You'll find plenty of other states that have lower tax rates than ours, but you won't find another one that has a better school system. You may find other states where you can buy a stretch of land at a cheaper price, but you won't find any state in the union that has the number of high performing, highly innovative institutions like Hopkins, NIH, Fort Detrick, not to mention NSA and all the others.

In my discussions with people, there are lots of other factors that go into locating a business. And if you look even at the unemployment rate and job creation, until December, we were one of only 10 states that had positive job growth in this last miserable year. As our country comes out of this recession, you'll see Maryland ahead of most other states in adding jobs and creating jobs and it's because of that big investment we made in intellectual capital. These are the things that make one state more competitive than another.

What are the biggest long-term problems that Maryland is facing ?

They are the same challenges we face as a country and the globe.

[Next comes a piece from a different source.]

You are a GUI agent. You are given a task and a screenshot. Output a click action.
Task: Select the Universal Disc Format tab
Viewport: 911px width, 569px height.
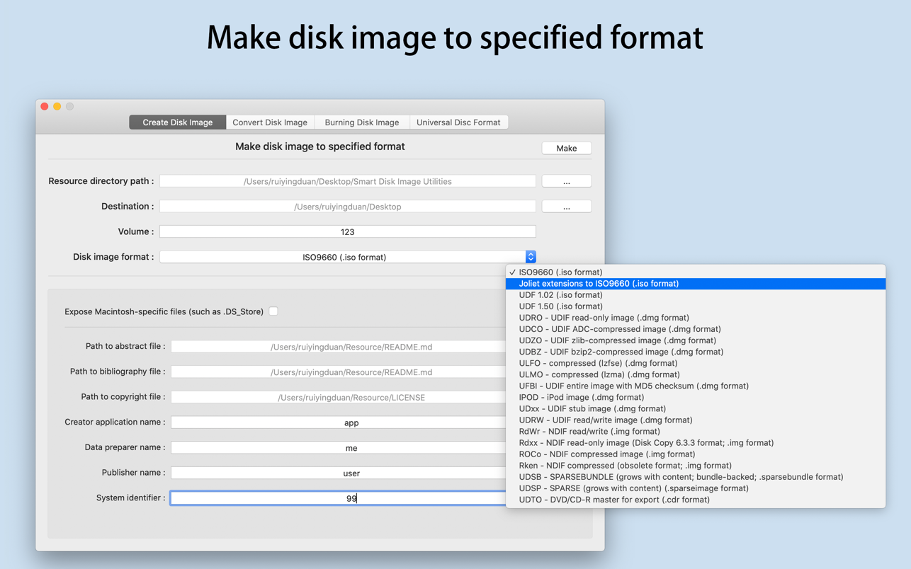tap(458, 122)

The big challenges facing our state break down into the three big categories - first, sustainability, in terms of the land, the air, the water, the Bay and the energy we consume that affects all three of those things.

The other big challenge is the skills of our people. It's great to be the number one school system in America, but that still only ranks us a "B." And if you look at college affordability, even for the strides we've made in four years, we're still leaps and bounds more expensive than most other countries and we're slipping.

The third thing is security -- not only in making us a safer state in the traditional sense of wrestling our corners away from drug dealers and reducing the appalling high level of homicides. But there is also the homeland security threat, given our proximity to the nation's capital and the extreme likelihood that there will be subsequent attacks in the course of this next hundred years of asymmetrical warfare.

All of those are the big challenges. If I toss and turn and can't sleep at night, those are the things I think about. If I wake up with energy and gratitude to be doing work worth doing, those are the things I think about.

Do you toss and turn at night?

Not often. [He smiles and chuckles] Sometimes.